[Start of section]

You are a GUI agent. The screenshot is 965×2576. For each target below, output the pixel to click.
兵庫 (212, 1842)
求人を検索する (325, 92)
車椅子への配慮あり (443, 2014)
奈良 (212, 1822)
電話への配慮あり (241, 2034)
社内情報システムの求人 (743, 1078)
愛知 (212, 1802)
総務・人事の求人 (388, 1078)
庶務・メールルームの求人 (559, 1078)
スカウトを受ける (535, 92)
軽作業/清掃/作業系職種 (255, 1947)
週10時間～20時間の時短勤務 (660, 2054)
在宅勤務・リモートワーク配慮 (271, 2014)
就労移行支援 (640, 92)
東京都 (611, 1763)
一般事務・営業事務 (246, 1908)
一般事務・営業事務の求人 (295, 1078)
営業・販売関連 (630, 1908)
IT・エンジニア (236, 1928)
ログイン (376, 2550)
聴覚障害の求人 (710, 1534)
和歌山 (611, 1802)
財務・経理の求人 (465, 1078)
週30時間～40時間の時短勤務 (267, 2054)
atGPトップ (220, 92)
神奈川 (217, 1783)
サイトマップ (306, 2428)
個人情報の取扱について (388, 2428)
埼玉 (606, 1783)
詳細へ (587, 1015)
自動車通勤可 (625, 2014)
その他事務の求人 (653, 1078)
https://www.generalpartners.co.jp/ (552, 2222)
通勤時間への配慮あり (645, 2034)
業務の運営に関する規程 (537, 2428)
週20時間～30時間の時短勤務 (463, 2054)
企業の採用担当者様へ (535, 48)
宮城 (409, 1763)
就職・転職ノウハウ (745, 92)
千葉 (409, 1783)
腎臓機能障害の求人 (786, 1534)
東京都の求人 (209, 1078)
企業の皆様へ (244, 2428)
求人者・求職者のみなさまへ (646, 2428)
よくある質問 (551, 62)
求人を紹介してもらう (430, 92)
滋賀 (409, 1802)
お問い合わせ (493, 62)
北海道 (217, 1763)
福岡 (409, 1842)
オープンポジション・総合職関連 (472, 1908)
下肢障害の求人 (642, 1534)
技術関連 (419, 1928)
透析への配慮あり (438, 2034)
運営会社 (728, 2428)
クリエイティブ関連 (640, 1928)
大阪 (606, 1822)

[End of section]

Instructions for the task
Here, the records must be output exactly and in full.

Your solution
You are a GUI agent. The screenshot is 965×2576. For each target below, output the pixel to click.
兵庫 (212, 1842)
求人を検索する (325, 92)
車椅子への配慮あり (443, 2014)
奈良 (212, 1822)
電話への配慮あり (241, 2034)
社内情報システムの求人 (743, 1078)
愛知 (212, 1802)
総務・人事の求人 (388, 1078)
庶務・メールルームの求人 (559, 1078)
スカウトを受ける (535, 92)
軽作業/清掃/作業系職種 (255, 1947)
週10時間～20時間の時短勤務 (660, 2054)
在宅勤務・リモートワーク配慮 (271, 2014)
就労移行支援 (640, 92)
東京都 (611, 1763)
一般事務・営業事務 (246, 1908)
一般事務・営業事務の求人 (295, 1078)
営業・販売関連 (630, 1908)
IT・エンジニア (236, 1928)
ログイン (376, 2550)
聴覚障害の求人 (710, 1534)
和歌山 (611, 1802)
財務・経理の求人 (465, 1078)
週30時間～40時間の時短勤務 (267, 2054)
atGPトップ (220, 92)
神奈川 (217, 1783)
サイトマップ (306, 2428)
個人情報の取扱について (388, 2428)
埼玉 (606, 1783)
詳細へ (587, 1015)
自動車通勤可 (625, 2014)
その他事務の求人 (653, 1078)
https://www.generalpartners.co.jp/ (552, 2222)
通勤時間への配慮あり (645, 2034)
業務の運営に関する規程 (537, 2428)
週20時間～30時間の時短勤務 (463, 2054)
企業の採用担当者様へ (535, 48)
宮城 (409, 1763)
就職・転職ノウハウ (745, 92)
千葉 (409, 1783)
腎臓機能障害の求人 (786, 1534)
東京都の求人 (209, 1078)
企業の皆様へ (244, 2428)
求人者・求職者のみなさまへ (646, 2428)
よくある質問 (551, 62)
求人を紹介してもらう (430, 92)
滋賀 (409, 1802)
お問い合わせ (493, 62)
北海道 (217, 1763)
福岡 (409, 1842)
オープンポジション・総合職関連 (472, 1908)
下肢障害の求人 (642, 1534)
技術関連 (419, 1928)
透析への配慮あり (438, 2034)
運営会社 (728, 2428)
クリエイティブ関連 (640, 1928)
大阪 (606, 1822)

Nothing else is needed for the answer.